● Source material:
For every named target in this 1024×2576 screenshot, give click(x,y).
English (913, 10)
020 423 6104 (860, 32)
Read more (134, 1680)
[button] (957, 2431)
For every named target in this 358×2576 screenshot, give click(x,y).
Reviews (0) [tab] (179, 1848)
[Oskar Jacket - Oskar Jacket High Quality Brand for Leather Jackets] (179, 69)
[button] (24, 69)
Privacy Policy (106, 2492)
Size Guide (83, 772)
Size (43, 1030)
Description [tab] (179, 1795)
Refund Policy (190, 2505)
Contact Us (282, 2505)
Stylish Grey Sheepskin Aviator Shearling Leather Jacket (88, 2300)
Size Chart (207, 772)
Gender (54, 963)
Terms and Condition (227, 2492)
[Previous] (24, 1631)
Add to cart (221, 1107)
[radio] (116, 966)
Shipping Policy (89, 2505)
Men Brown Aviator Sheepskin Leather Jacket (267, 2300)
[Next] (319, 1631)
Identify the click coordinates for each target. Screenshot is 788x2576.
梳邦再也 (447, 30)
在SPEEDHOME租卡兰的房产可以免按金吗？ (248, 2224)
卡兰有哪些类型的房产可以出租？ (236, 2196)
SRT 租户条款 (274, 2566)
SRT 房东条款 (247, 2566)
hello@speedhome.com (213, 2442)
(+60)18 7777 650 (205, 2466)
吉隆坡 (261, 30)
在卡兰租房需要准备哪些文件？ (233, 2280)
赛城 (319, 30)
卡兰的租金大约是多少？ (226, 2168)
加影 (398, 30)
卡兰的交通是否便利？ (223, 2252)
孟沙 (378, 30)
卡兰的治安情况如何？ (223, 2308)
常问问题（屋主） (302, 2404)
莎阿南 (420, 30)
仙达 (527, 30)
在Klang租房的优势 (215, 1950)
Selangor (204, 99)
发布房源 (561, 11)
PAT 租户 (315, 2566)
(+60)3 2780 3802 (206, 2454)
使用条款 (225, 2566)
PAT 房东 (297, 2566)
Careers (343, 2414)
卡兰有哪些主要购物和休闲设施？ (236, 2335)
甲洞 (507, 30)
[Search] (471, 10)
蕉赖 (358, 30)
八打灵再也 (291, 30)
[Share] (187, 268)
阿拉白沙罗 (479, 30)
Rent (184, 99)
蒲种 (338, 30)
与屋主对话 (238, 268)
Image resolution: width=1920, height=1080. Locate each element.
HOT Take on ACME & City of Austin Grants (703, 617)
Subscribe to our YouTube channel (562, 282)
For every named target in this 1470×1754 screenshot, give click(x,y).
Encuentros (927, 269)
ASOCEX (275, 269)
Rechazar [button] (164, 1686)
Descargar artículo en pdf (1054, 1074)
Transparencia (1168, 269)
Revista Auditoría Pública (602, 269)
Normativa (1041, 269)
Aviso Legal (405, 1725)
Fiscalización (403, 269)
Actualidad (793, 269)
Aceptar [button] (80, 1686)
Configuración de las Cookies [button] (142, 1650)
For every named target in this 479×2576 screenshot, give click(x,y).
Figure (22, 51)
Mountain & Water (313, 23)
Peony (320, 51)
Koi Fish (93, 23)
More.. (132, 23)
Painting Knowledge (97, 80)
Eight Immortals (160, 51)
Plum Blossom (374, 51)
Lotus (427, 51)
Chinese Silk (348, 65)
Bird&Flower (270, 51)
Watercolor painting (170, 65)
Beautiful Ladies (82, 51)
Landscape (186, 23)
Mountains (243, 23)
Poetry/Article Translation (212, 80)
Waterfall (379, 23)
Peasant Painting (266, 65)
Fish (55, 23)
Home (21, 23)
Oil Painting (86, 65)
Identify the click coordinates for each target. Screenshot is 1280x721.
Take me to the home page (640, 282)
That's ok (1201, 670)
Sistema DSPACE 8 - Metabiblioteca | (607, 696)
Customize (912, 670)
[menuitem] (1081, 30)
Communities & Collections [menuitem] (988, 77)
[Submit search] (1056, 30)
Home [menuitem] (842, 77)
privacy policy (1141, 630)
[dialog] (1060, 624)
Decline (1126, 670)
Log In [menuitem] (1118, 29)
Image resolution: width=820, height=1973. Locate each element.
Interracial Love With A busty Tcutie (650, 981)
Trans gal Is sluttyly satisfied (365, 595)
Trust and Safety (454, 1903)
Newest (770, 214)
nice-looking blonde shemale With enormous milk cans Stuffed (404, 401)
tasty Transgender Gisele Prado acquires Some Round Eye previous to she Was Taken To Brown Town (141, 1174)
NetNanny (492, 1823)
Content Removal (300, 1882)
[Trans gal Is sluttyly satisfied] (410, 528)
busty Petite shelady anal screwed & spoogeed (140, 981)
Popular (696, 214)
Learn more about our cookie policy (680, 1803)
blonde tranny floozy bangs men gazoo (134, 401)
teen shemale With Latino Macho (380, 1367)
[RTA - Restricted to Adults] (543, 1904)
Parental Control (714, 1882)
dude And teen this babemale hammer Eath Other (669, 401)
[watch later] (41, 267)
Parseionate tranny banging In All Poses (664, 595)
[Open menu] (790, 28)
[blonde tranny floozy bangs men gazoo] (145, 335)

● Assignment:
Taking the listing above as the source, transcribe only the lines starting at the line with "Customize (912, 670)" and going through the line with "[RTA - Restricted to Adults] (543, 1904)", unaltered and with both ends included.

● Task output:
Customize (912, 670)
[menuitem] (1081, 30)
Communities & Collections [menuitem] (988, 77)
[Submit search] (1056, 30)
Home [menuitem] (842, 77)
privacy policy (1141, 630)
[dialog] (1060, 624)
Decline (1126, 670)
Log In [menuitem] (1118, 29)
Image resolution: width=820, height=1973. Locate each element.
Interracial Love With A busty Tcutie (650, 981)
Trans gal Is sluttyly satisfied (365, 595)
Trust and Safety (454, 1903)
Newest (770, 214)
nice-looking blonde shemale With enormous milk cans Stuffed (404, 401)
tasty Transgender Gisele Prado acquires Some Round Eye previous to she Was Taken To Brown Town (141, 1174)
NetNanny (492, 1823)
Content Removal (300, 1882)
[Trans gal Is sluttyly satisfied] (410, 528)
busty Petite shelady anal screwed & spoogeed (140, 981)
Popular (696, 214)
Learn more about our cookie policy (680, 1803)
blonde tranny floozy bangs men gazoo (134, 401)
teen shemale With Latino Macho (380, 1367)
[RTA - Restricted to Adults] (543, 1904)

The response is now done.